The way Zhang sees it, Yujiapu is more Detroit than Manhattan, and it hasn’t even been built yet. So I ask her: why IS it being built?
"Hu Jintao," Zhang says with a nervous giggle.
Under Hu's presidency, China’s economy grew at an unprecedented rate. The formula for much of that growth has been pretty straight-forward, says economist Anne Stevenson-Yang.
“All the land belongs to the government. The government has the right to clear the land. Take it over, and then to either build stuff on it themselves, sell it to a developer or use it as collateral for loans. They do all three, and they’ve made a killing doing it.”
Stevenson stands in the ravine-like surroundings of a narrow avenue between giant half-finished skyscrapers in Yujiapu. She says the Tianjin government took this land, assessed it at many times its current value, and then used it as collateral for loans. She says Tianjin has borrowed nearly as much as its entire annual GDP to pay for Yujiapu. With China’s economy now in slowdown mode, Stevenson-Yang says the region’s future is bleak.
"Think of it: every single dollar made in Tianjin, one for one, is lent to this particular district which will be written off to no more than a tenth of its value. Where does that money go? It just doesn’t disappear. It becomes everybody’s debt."
She predicts that ten years from now, China’s property bubble will have burst, land will be worth around half of what it is now, and squatters will inhabit Yujiapu’s half-built skyscrapers, like something out of a "Mad Max" movie.
"This is going to be 'Apocolypse Then.' It’s sad.
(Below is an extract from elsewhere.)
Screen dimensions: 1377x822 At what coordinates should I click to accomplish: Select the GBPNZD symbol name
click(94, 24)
I’ve lived in china for 23 years. I have a huge batch of Chinese in-laws. I like China. I wish things were different. But I don’t see how they can be." In the meantime, China’s Manhattan project marches forward, thanks, in part, to support at the highest levels of government.
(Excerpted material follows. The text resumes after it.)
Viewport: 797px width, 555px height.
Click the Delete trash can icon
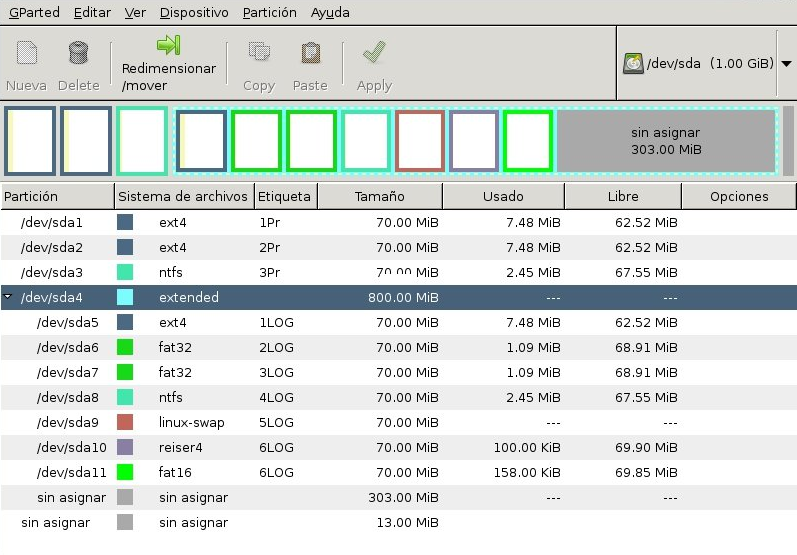78,53
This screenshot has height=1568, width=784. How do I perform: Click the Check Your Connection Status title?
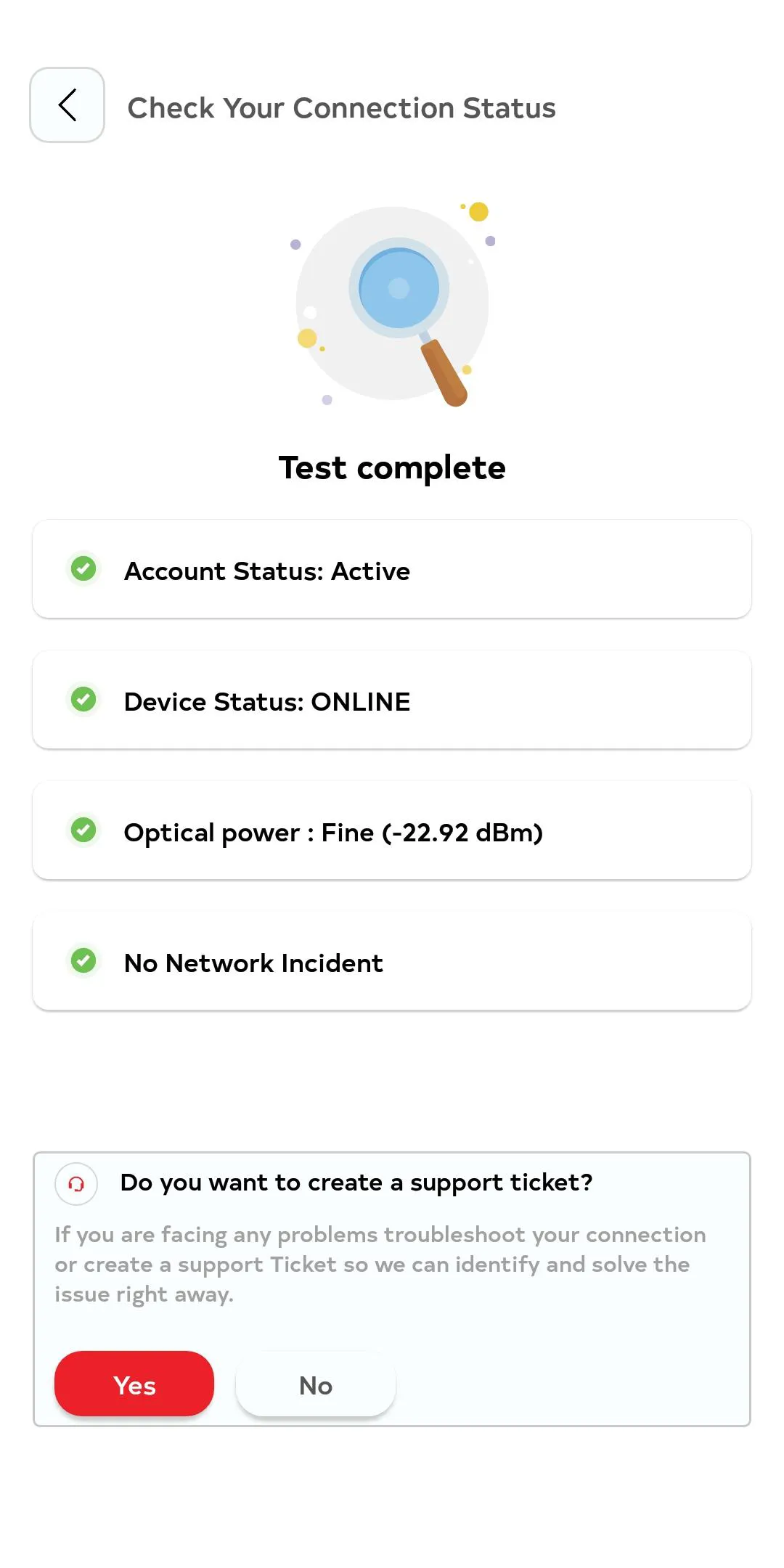point(342,107)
An ambitious former Tianjin mayor, Zhang Gaoli, helped secure funding for this district. He now works in Beijing as China's Vice Premier. After hearing Stevenson-Yang’s grisly predictions for Yujiapu, I return to the dapper young developer’s office to ask a few more questions.
Inside, the only sign of life is a receptionist. She’s sleeping at the front desk. A tense-sounding piano tune plays over the PA system, echoing through the marble halls. In front of her desk are framed advertisements for the future city. One proclaims in English: “Concentrate world capital and set China’s ambition.”
Outside, a city is being built. And the receptionist continues to sleep.